With so many injuries, Klopp fielded a midfield with two James Milner and Fabinho against Real Madrid. While the plan earlier in the season would have been to use Thiago and Henderson in a game like this, it can’t have come as a huge surprise that that wasn’t possible.
Despite the number of games Liverpool played last season, Klopp’s side mainly avoided injury thanks to their ability to rotate and rest players. The squad was big enough to handle that.
This season those who were fit were played until they inevitably got injured, with so many examples of one player’s return coinciding with a setback for another.
Elliott, for example, has played a role in every game in the campaign – something that just can’t have been the intention for a 19-year-old still in development.
In the summer, when two unreliable options in Keïta and Oxlade-Chamberlain move on and Milner, now 37 and unable to play 90 minutes twice a week even if he is fit, could also leave, this trio need not necessarily be replaced become of numbers.
Arthur will return to Juventus and Carvalho could be seen as a striker rather than someone likely to play farther back often, not least with the departure of Roberto Firmino who has also become injury-prone over the past 18 months.
That should leave Thiago, Henderson, Fabinho, Elliott, Jones and Bajčetić as existing midfield options, requiring two players in the center of the pitch to make this group strong enough.

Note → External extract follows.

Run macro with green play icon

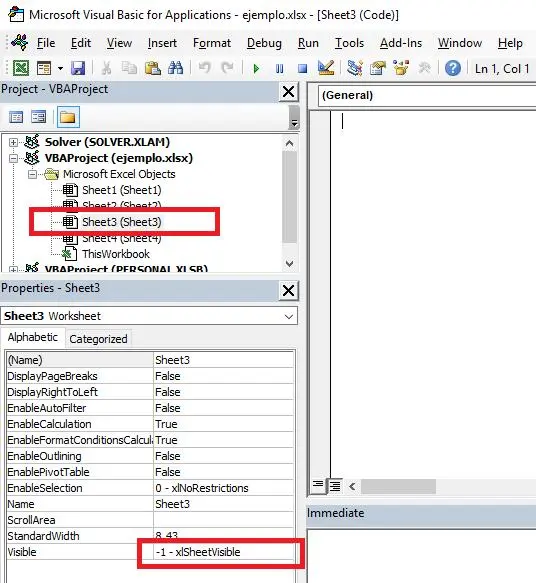tap(256, 68)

With enough numbers that are real options, Liverpool should be able to weather an injury or two while still having enough depth to rotate.
That must be the lesson of a wasted season based on a miscalculation: sometimes injuries are unfortunate, but sometimes it’s because they don’t have enough reliable players.
In the summer, FSG has no choice but to correct this on the transfer market, otherwise Liverpool will face well-known problems again.